Provided passage »
Back & Buttocks
In May 2009 NICE published a guide about the management of lower back pain. NICE is an independent organisation responsible for providing national guidance on promoting good health and preventing and treating ill health. It stands for National Institute for Health and Clinical Excellence.
This study was aimed at patients with lower back pain of more than 6 weeks duration and less than 12 months (termed sub-acute). It targeted the group of ‘non-specific back pain’, i.e. where a definitive diagnosis cannot be found. It did not look at specific back problems such as nerve root compression or inflammatory disorders (ankylosing spondylitis).
Lower back pain of less than six week duration was excluded from the study. I expect the reasons for this are :
This study acknowledges the importance acupuncture can have in the management and treatment of sub-acute lower back pain. It also highlighted the importance of exercise and the possible use of manual therapies such as physiotherapy or osteopathy. TENS therapy (using electro-stimulation) was not endorsed, not because it wasn’t considered effective, but cause there was insufficient evidence to support this technique. Other therapies were also discounted due to a lack of evidence-based research.
The NHS is looking at other ways of treating lower back pain, outside of its conventional framework. They have prioritised treatment modalities that could have a high impact on patients’ outcomes, in particular pain, disability or psychological distress. In addition, they want more efficient use of NHS resources and to equip patients in their own pain management.

Assignment 1 »
Translate this sentence from the passage on the NICE back pain guidance into Spanish: "Lower back pain of less than six week duration was excluded from the study."
Assignment 2 »
Extend the passage on the NICE back pain guidance by writing what could follow its final paragraph.

Saved entries
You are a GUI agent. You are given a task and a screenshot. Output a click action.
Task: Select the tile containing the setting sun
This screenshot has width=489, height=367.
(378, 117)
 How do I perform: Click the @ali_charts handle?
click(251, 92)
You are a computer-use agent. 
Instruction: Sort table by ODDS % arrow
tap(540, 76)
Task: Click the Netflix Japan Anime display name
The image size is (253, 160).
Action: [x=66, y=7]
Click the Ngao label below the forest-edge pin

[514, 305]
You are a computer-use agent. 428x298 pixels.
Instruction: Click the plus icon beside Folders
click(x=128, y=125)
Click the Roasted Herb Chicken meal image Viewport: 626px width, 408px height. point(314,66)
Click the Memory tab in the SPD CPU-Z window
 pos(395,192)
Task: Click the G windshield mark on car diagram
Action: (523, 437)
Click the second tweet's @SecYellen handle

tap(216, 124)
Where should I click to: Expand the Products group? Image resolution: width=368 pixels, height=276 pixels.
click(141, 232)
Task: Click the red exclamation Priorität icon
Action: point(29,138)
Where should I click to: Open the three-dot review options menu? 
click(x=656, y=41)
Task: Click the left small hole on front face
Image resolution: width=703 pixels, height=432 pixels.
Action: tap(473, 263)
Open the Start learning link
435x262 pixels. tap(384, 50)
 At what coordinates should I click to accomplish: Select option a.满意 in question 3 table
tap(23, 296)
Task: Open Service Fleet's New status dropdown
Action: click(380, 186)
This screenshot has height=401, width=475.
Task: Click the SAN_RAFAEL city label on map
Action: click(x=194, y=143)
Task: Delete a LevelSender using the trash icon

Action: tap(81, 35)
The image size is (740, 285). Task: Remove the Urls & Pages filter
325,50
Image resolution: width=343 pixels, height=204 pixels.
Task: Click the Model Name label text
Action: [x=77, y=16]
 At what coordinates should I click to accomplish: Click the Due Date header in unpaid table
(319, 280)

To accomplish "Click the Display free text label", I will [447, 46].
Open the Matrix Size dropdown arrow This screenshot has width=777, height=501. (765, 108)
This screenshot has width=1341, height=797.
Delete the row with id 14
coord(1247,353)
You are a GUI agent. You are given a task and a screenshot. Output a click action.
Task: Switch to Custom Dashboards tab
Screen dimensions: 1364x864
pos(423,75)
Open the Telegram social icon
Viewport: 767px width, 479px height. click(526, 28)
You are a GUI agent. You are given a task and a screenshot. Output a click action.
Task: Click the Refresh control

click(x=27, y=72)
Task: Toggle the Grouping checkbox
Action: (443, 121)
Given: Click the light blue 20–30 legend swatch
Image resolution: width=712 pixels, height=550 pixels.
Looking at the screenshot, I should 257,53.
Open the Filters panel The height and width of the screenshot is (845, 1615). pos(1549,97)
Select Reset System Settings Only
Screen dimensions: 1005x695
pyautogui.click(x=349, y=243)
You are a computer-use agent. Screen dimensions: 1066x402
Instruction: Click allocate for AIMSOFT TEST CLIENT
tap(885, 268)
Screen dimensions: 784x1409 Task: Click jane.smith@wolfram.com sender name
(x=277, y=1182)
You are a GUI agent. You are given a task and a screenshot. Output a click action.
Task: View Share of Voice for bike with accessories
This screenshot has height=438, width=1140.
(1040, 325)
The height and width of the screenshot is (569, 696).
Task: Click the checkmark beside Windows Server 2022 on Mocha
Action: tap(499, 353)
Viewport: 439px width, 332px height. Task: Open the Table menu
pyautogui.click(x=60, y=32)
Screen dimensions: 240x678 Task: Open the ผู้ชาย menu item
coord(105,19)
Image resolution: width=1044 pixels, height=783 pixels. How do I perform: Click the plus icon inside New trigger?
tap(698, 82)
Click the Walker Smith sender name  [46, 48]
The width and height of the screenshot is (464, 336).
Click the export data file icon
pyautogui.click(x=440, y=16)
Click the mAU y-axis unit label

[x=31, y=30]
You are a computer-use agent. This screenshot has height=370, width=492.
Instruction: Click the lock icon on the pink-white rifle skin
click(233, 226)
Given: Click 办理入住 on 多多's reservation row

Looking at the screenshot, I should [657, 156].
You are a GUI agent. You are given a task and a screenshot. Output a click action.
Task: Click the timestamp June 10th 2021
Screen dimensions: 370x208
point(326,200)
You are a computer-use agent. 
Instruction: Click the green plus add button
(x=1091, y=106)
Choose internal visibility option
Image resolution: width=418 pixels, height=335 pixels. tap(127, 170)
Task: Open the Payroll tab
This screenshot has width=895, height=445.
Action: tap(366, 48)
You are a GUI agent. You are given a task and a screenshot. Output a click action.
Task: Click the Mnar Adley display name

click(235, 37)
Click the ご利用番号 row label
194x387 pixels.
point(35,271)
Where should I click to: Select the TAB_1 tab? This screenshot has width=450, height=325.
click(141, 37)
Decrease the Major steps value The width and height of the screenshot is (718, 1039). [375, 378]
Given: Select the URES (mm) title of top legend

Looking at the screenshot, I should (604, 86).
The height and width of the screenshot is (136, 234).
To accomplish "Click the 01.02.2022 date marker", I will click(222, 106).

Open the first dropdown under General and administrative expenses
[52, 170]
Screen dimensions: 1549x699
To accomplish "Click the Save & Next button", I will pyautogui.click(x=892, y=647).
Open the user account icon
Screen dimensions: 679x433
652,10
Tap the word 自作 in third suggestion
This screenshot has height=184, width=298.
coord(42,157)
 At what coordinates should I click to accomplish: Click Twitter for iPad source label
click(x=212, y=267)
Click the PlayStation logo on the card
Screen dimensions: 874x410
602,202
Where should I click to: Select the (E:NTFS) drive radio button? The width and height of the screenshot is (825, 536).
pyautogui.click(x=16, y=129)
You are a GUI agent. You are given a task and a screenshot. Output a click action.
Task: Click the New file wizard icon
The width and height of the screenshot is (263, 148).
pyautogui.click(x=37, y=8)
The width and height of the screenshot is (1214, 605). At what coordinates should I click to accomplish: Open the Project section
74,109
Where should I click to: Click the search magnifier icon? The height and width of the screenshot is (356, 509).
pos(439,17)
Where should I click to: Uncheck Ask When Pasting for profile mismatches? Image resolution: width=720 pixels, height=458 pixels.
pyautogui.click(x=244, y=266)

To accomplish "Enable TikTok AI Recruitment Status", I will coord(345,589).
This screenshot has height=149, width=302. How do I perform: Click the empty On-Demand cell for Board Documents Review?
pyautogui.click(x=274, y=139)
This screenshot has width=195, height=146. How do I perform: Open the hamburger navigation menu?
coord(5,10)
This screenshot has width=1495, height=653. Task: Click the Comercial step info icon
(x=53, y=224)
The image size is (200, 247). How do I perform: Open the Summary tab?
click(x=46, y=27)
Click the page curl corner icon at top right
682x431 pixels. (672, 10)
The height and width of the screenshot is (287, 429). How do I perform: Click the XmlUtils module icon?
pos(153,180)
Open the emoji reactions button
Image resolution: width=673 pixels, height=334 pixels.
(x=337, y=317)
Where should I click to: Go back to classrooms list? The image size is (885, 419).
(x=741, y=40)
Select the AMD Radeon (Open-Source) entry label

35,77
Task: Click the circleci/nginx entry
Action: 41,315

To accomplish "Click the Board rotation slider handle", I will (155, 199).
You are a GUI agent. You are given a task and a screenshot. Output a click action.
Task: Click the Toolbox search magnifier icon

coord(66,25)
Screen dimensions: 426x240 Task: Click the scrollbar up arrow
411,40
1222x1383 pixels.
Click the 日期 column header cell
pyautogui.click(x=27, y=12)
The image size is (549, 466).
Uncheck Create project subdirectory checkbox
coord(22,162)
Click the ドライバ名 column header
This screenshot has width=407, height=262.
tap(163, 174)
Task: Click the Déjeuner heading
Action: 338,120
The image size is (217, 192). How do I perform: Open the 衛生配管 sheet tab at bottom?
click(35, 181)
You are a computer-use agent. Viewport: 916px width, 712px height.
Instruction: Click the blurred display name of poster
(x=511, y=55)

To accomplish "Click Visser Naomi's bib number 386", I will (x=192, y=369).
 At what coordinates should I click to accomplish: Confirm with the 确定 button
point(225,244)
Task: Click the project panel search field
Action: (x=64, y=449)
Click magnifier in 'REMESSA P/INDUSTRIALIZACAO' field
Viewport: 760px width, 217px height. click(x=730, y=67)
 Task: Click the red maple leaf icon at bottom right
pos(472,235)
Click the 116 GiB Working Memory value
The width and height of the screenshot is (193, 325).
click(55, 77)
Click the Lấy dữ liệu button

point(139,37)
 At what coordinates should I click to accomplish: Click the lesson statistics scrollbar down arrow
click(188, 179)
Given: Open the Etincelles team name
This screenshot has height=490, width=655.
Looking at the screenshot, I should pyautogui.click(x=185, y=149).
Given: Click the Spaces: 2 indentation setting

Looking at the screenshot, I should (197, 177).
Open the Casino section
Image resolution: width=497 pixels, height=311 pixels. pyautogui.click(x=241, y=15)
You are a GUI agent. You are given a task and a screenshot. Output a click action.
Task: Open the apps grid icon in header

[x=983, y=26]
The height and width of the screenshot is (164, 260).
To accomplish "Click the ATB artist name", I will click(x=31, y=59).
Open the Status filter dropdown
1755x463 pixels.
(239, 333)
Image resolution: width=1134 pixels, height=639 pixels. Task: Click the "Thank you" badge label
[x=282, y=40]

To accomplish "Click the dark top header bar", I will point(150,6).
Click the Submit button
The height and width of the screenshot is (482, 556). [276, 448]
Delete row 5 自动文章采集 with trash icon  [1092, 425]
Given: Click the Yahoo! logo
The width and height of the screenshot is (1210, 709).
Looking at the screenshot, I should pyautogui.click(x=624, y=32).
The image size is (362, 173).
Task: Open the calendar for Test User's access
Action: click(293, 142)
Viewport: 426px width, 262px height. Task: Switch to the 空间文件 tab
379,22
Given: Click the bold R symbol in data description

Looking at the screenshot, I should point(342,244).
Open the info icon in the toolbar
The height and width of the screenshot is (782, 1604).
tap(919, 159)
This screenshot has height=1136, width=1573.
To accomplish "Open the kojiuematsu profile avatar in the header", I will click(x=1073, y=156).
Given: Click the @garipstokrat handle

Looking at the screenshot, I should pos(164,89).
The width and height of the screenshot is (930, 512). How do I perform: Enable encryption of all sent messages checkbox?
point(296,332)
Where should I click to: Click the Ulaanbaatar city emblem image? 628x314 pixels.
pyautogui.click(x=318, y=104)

Exercise result 1 »
El dolor lumbar de menos de seis semanas de duración fue excluido del estudio.

Exercise result 2 »
The full NICE guidelines can be found by following this link –
Back Pain – NICE guidelines
Further Information about Back Pain and Acupuncture
I am going to talk mainly about back pain of muscular origin since this encompasses by far the majority of back problems and is an area that acupuncture has an enormous amount to offer.
A lot of back pain is the result of our more sedentary lifestyle, and a lot of back problems can be overcome by regular stretching and strengthening of the muscles. However when we are in pain, it can be a struggle to even get out of bed. Doing everyday activities become difficult, let alone trying to work though an exercise sheet.
Acupuncture helps to restore normal functioning in muscles and eliminate pain. The key to successful treatment is to accurately identify the acutely sensitive areas in the muscles and to treat them accordingly. Treatment often involves a combination of massage and acupuncture.
How does it work?
In one sentence… acupuncture helps to disperse localized stagnation within affected muscles that is causing pain and poor movement.
There are various sensations you get with acupuncture which indicate it is having an effect. These include; localised achy sensation, feeling of heaviness, slight numbness sensation, a nervy sensation, or a twitch in the muscle. These sensations are not painful but they will feel a little odd. The ‘twitch’ you can get in the muscle is a spontaneous release in a group of muscle fibres and is often termed a ‘local trigger point’.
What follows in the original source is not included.